Hors du feu, montez la sauce au beurre froid en parcelles, en fouettant doucement. Ajoutez le jus de citron qui apporte la pointe de fraîcheur. Goûtez, rectifiez sel et poivre. Filtrez au chinois fin pour obtenir une sauce parfaitement nette.
Disposez chaque cuisse sur une assiette préchauffée, peau croustillante vers le haut. Nappez le contour de sauce courte (jamais sur la peau, qui ramollirait). Parsemez de persil ciselé et de fleur de sel sur la peau pour un dernier coup de chaleur saline.
Accompagnez de pommes de terre sarladaises (rondelles cuites dans la graisse de canard avec ail et persil), d'une purée de céleri-rave à la noisette, ou d'un gratin de cardons à la moelle pour rester dans la tradition gasconne.
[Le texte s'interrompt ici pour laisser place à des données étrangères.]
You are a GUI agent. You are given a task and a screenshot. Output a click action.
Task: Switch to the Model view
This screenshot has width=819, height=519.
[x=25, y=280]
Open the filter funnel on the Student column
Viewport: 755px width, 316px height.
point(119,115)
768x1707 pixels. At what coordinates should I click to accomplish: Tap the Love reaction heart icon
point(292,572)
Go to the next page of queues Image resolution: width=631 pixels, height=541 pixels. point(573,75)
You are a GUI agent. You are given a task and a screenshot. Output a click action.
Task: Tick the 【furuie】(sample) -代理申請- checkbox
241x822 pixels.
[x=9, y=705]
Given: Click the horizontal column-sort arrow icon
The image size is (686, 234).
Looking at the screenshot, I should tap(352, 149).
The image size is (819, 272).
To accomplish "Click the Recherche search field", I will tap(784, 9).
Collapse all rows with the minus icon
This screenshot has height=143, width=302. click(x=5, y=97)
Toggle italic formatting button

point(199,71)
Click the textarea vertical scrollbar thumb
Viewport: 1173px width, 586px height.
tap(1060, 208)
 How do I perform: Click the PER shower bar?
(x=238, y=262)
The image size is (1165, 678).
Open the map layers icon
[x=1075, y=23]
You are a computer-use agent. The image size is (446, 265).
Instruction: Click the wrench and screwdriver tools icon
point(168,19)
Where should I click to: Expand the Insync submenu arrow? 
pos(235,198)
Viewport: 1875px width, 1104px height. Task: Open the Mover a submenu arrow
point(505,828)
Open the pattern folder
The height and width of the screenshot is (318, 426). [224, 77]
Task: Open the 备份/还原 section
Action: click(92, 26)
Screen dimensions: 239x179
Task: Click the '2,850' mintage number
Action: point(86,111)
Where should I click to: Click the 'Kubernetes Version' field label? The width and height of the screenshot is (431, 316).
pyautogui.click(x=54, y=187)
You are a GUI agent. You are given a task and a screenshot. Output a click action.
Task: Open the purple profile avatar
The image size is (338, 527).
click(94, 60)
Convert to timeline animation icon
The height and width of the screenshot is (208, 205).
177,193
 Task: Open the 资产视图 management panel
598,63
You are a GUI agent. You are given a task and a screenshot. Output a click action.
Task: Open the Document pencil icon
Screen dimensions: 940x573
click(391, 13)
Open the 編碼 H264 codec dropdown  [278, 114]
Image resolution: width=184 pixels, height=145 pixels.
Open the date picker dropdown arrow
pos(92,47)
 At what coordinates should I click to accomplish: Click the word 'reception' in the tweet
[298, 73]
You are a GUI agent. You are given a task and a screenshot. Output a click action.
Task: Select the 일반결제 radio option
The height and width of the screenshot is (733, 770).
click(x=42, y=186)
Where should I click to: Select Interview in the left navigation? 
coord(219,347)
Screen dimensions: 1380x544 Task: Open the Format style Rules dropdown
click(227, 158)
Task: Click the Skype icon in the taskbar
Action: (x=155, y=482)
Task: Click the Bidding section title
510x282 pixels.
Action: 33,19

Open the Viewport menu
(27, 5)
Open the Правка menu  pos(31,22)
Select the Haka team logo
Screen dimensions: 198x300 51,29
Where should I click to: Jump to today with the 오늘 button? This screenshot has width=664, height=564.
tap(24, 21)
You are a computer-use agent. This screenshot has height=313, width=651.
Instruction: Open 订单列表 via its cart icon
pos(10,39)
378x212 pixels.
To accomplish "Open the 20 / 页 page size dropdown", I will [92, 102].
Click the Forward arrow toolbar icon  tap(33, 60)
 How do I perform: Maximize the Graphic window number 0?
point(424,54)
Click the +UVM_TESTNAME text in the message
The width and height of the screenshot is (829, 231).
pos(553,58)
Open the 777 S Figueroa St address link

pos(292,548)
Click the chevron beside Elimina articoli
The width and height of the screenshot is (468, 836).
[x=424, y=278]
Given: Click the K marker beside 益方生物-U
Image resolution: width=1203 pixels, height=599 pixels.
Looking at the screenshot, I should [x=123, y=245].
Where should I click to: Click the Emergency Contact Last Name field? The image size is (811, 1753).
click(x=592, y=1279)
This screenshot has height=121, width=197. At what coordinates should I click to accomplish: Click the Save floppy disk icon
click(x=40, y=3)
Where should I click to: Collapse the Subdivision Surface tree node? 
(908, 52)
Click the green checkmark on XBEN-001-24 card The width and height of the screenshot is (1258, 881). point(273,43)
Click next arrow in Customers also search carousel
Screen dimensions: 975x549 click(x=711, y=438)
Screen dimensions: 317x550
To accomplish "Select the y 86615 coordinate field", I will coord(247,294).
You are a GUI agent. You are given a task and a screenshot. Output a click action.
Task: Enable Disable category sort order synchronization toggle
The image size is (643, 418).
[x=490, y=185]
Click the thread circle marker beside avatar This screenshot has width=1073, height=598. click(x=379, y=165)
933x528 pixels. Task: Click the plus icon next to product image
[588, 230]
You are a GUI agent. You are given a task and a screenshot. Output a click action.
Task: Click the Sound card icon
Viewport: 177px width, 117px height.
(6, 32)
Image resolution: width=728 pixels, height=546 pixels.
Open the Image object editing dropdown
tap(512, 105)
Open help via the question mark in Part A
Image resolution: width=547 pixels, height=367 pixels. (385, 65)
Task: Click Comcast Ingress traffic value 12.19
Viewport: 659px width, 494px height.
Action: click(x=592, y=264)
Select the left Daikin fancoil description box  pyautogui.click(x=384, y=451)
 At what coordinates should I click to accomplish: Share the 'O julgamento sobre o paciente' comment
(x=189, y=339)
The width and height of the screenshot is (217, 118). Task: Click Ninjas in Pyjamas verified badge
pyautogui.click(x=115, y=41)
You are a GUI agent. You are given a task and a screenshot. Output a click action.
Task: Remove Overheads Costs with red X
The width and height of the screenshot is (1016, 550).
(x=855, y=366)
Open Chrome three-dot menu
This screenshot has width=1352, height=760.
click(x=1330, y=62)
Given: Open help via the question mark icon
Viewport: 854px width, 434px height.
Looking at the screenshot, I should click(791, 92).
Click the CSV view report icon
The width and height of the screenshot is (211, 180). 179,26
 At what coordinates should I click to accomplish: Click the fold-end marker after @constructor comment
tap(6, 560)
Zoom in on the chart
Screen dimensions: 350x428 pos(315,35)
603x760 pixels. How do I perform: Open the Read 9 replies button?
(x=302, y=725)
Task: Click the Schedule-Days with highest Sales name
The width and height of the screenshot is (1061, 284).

Une salade frisée aux noix et aux gésiers confits prolongerait l'esprit du plat.
Sur cette pintade confite aux aromates, le Domaine Amiot Gevrey-Chambertin 2016 propose un accord d'exception. Cette cuvée village de la Côte de Nuits, pinot noir biologique vinifié avec maturité, livre une palette aromatique précise : cerise noire, fraise des bois, violette, sous-bois, épices douces, garrigue légère, avec des tanins fondus et une fraîcheur ligne directrice qui équilibre la richesse de la pintade et de sa graisse. La complexité du Gevrey village dialogue avec les aromates du confit, sa finesse respecte la délicatesse de la chair. Servez-le à seize degrés, en grande carafe une heure avant. Le Domaine Amiot est l'une des belles signatures de Gevrey-Chambertin, en culture biologique depuis quinze ans. Pour une bouteille plus prestigieuse, le Domaine Amiot Les Ruchots en Premier Cru offre une expression encore plus complexe et profonde du même savoir-faire. Pour explorer plus largement, parcourez notre sélection vins de Bourgogne.
La pintade confite, par sa chair fondante et son gras parfumé, demande des vins capables de découper la richesse sans la diminuer. Les Pinots noirs bourguignons matures (Gevrey-Chambertin, Vosne-Romanée, Pommard) sont les compagnons les plus naturels par leur fraîcheur fruitée et leur finesse tannique. Les vins du Sud-Ouest – Cahors, Madiran, Saint-Mont – tiennent l'accord par tradition régionale et par leur structure tannique qui répond à la chair confite : c'est la voie populaire et tout aussi excellente. Les Côtes du Rhône Villages matures, syrah-grenache équilibrés, offrent une troisième voie solaire. Pour un accord plus audacieux, un Banyuls grand cru servi avec des figues fonctionnerait par résonance des notes de fruits secs. Évitez les vins trop jeunes, trop tanniques ou trop boisés. Carafez systématiquement, servez à seize degrés.